How real is the recent US stock rally?
First the good news: The Dow Jones Industrial Average has surged 14% as of November 6 since its August 25 low.
All this after the US stock market experienced its first 10%-plus correction since 2011 during the third quarter.
Yet here’s the rub.
US corporate earnings haven’t kept pace and stocks are starting to look very pricey again.
As the Wall Street Journal noted in a smart analysis of the outlook for stocks:
The S&P 500 now trades at 23 times its companies’ net profits for the past 12 months, far above the 15.5 historical average and above the level of 20 hit in September, according to Birinyi Associates.

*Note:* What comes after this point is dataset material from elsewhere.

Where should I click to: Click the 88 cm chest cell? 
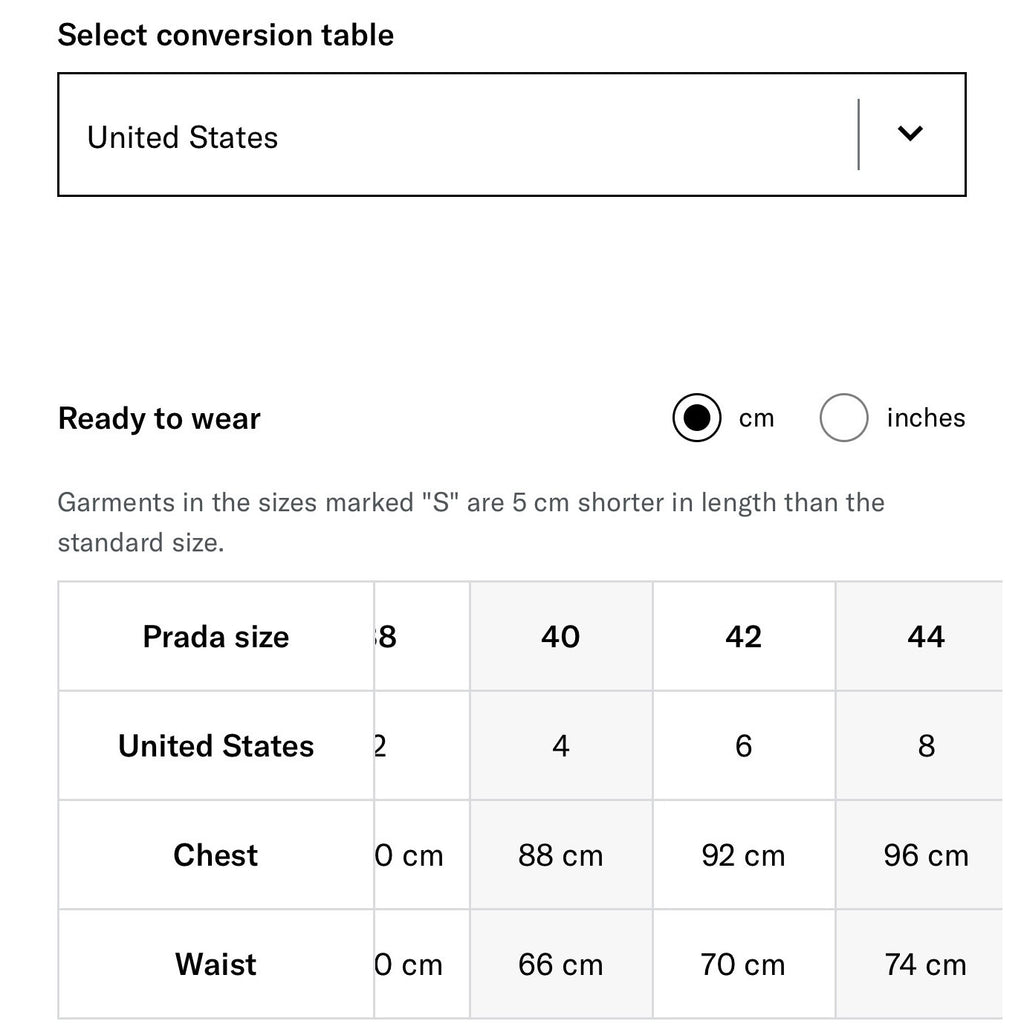(x=561, y=855)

More pressure on price-to-earnings ratios will continue to rise should the US Federal Reserve raise rates in December.
That move is widely anticipated by the Fed Fund futures market, which reflects investor expectations for interest rate levels.

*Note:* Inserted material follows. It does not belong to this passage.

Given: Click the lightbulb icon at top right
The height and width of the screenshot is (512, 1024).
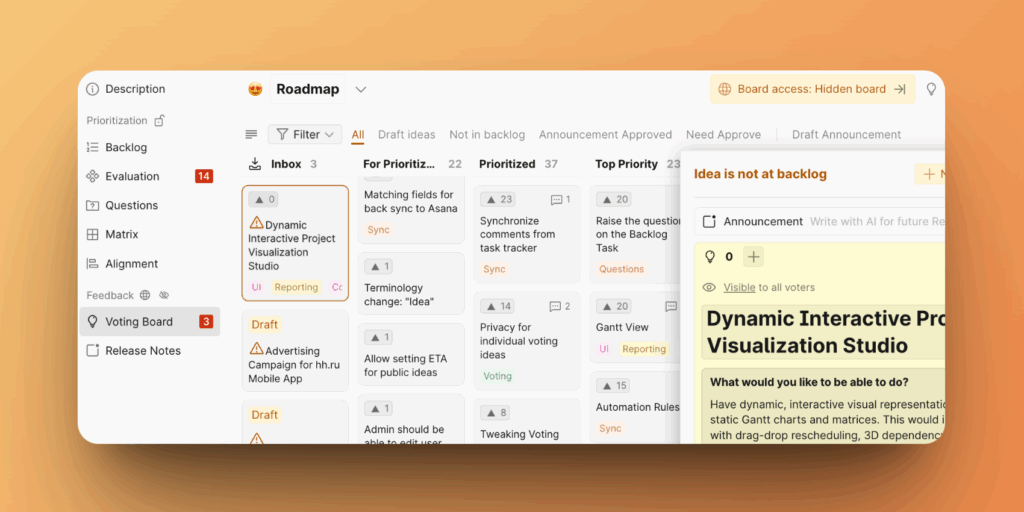Looking at the screenshot, I should [931, 89].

Traders see a more than 70% probability that the Fed will finally make its move and raise rates at its next policy board meeting on December 15-16.
The market’s October rally in the face of weak earnings has made stocks extremely pricey again.
Yet analysts remain pretty optimistic about the US stock market for the rest of the year.
If so, that would be a 2.4% gain from the S&P’s 2,099 close on November 6 – implying a 4.5% gain for the year.